:: EXTRACT TO READ
Edgwarebury ~ from an 1895 OS Map ~ Edgwarebury Farm, left ~ Bury Farm, right
Despite numerous entries for James Bray in census and electoral records, city directories, newspapers and college archives, it is almost impossible to determine where he lived from 1875 until around 1901. The same can be said for Henry George Muddle Sr and his family for the fourteen years 1887-1901. That they lived and farmed at Edgwarebury hamlet is without doubt, but to go beyond that requires a certain amount of guesswork.
What we do know is that they lived in one of two houses at Edgwarebury: Edgwarebury Farmhouse - a large, stuccoed brick building which dated back to the 18th century, and the house at Bury Farm, which still stands today and is very much older. Henry George spent some fifteen years living in one of these houses, or both consecutively.
The Farmhouse at Brockley Grange
Photo: City of London Metropolitan Archives
In the last quarter of the nineteenth century there were three All Souls farms at or around Edgwarebury: Bury Farm, Edgwarebury Farm and Brockley Grange Farm. The three farms were detailed in an 1874 report to parliament which listed all the property owned by the Oxford and Cambridge colleges. Unfortunately, although the acreage and the name of the tenant are listed, the farms are not named.
John Partridge is listed as the tenant of a farm comprising 159 acres which had previously belonged to Joseph Ginger. In July, 1870, the crops on this same farm had been listed for sale using the name 'Edgware Bury Farm'. Thomas Partridge is listed as the lessee of a second farm comprising 212 acres. College records identify this as Brockley Grange farm.* The third farm is listed as having 192 acres with Richard Smith as its tenant.
From The Hendon & Finchley Times ~ 5th March 1881
Although published in 1874, the statistics in the report date to July, 1872. Both John Partridge and Thomas Partridge are listed as having fourteen year leases, which had commenced in 1870. Richard Smith is listed as having just two-and-a-half years left on a lease which had commenced in 1860. By the time of the newspaper advertisement above, Thomas Ratcliffe had replaced John Partridge at Edgwarebury Farm. So it is almost certain that James Bray replaced Richard Smith at Bury Farm in the latter part of 1875, farming there for the next thirty years.**
The House at Bury Farm
Photo: City of London Metropolitan Archives
The farmhouse at Bury Farm was technically the Manor House of Edgware, and it was a requirement of the lease that the house be kept prepared for visitors who came to Edgware on Manor business. If James and Mary Bray's made it their home in 1875, they would have lived in the older, timber-framed part of the house which dated to the 1600s, while Manor visitors were accommodated in the grander rooms of the brick, 18th century addition.***
In a report of his funeral published in the Hendon & Finchley Times in 1904, it was noted that James Bray had died at 'the old homestead where he had spent so many years of his life'. This would suggest that he had lived for most, possibly all the time he was at Edgwarebury, in the house known as 'Edgwarebury Farmhouse' - where his photograph was taken in 1901. So although, according to college records, Bray farmed the land at Bury Farm, it is by no means certain that he lived in the house there. Only one piece of evidence suggests that he did.
::::
:: RAW DATA
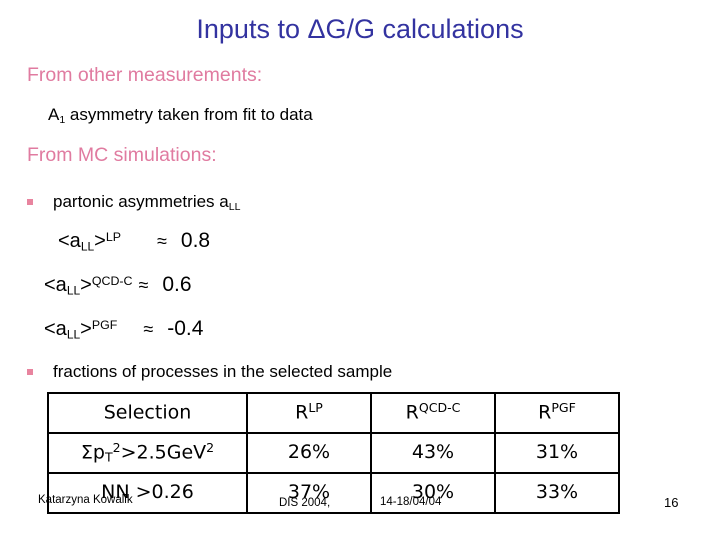  Describe the element at coordinates (196, 240) in the screenshot. I see `asymmetry-value-lp: 0.8` at that location.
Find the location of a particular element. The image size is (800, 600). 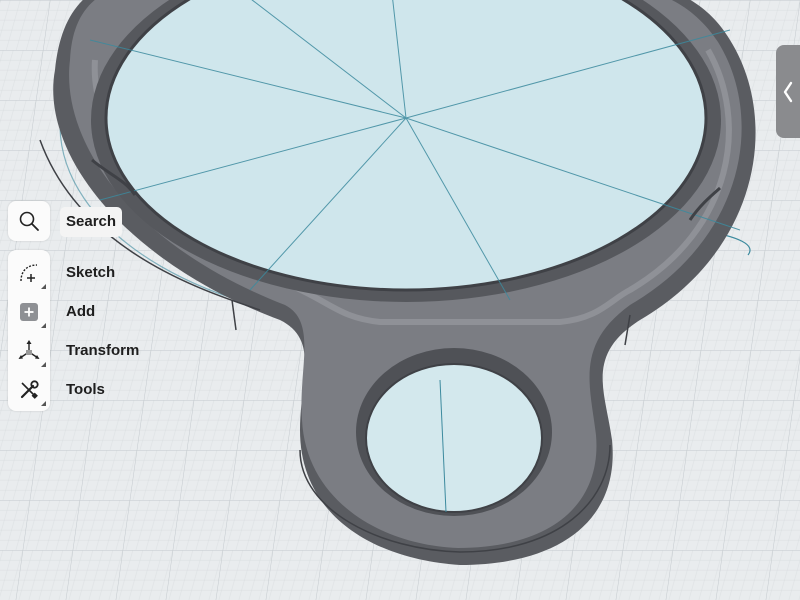

side-panel-toggle is located at coordinates (788, 92).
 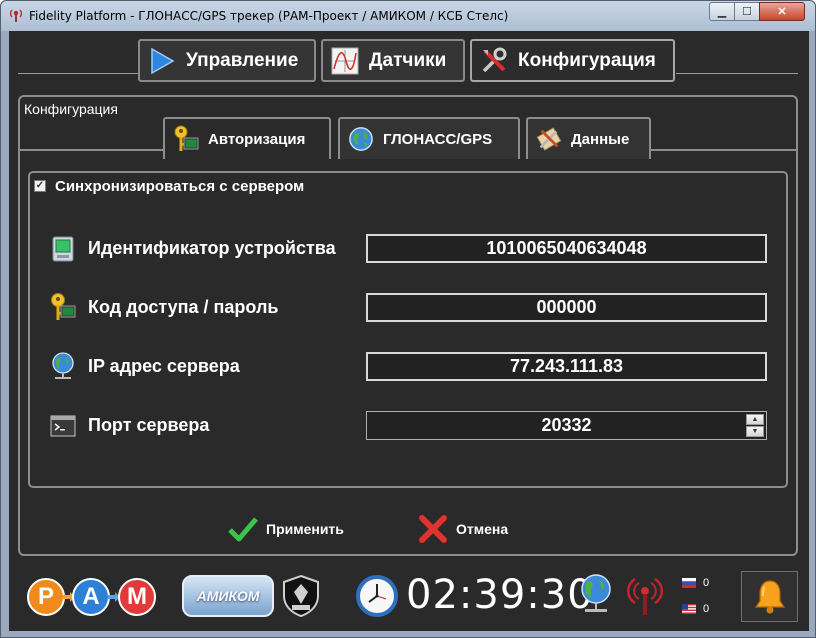 What do you see at coordinates (63, 249) in the screenshot?
I see `device-icon` at bounding box center [63, 249].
::::
WHAT YOU ARE ASKED TO DO: In the Edgwarebury farm history, how many acres did the farm leased by Thomas Partridge cover? The data above comes from a separate source, not from the Edgwarebury text.

YOUR RESPONSE: 212 acres.